On Monday, 13 November 2017 15:12:56 GMT Daniel Frey wrote:
> On 11/13/17 02:59, Peter Humphrey wrote:
> > Hello list,
> >
> > I'm hunting a problem with cooling in this box, and I've got as far as
> > suspecting my new AMD WX 5100 GPU.
> >
> > One of my BOINC projects causes the GPU temperature, as shown by
> > gkrellm, to shoot up to 75C or more and cause intolerable system
> > cooling noise. If I suspend that project but leave the other seven
> > running, the temperature returns to what I hope is a normal 55C. Those
> > seven projects are supposed to use the GPU, but I'm not sure whether
> > they do in fact.
> >
> > Is there any way I can monitor what is using the GPU, to find out?
>
> I don't know if there's a utility for consumer level cards that can do
> this.
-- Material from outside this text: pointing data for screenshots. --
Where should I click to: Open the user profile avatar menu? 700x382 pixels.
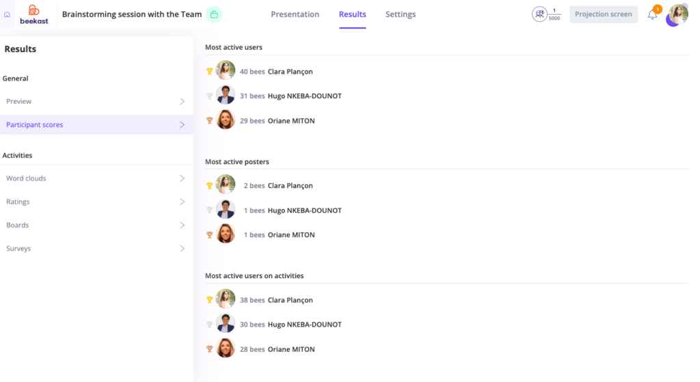click(677, 14)
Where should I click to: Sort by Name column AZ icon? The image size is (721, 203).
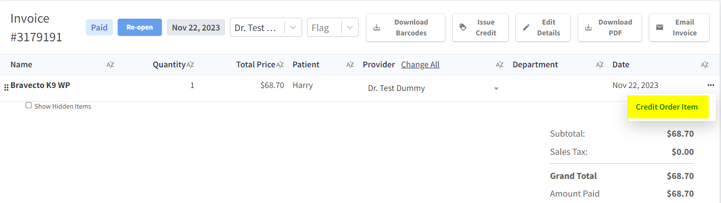coord(110,65)
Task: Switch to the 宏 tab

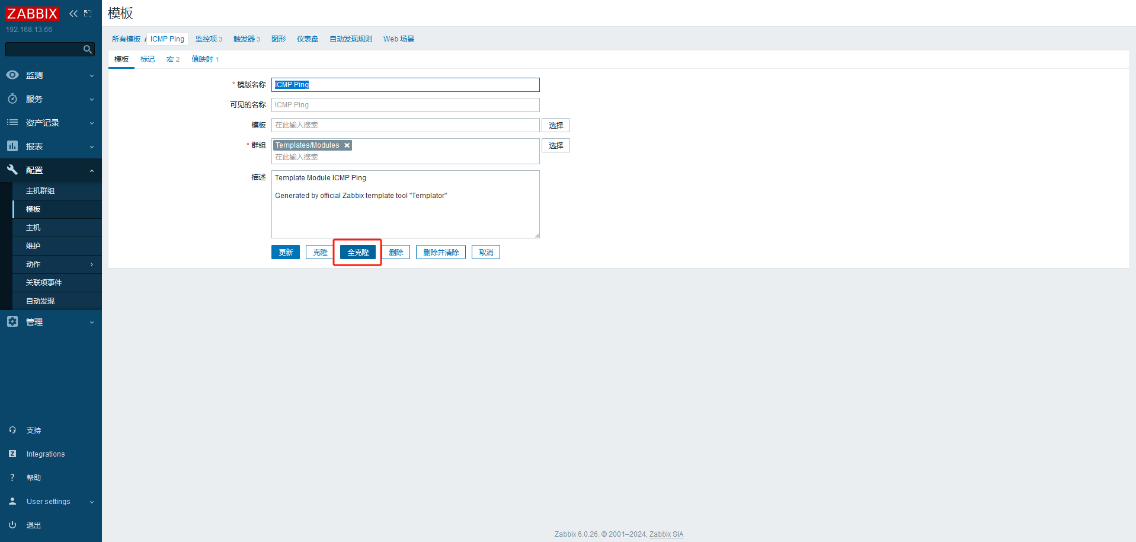Action: (x=172, y=59)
I do remember for Nvidia there's nvidia-smi but I don't think it
> will list processes for desktop cards.
This isn't consumer grade (look it up in your local shops ;-) ):
# lspci -v -s 01:00.0
01:00.0 VGA compatible controller: Advanced Micro Devices, Inc. [AMD/ATI]
Ellesmere [Radeon Pro WX 5100] (prog-if 00 [VGA controller])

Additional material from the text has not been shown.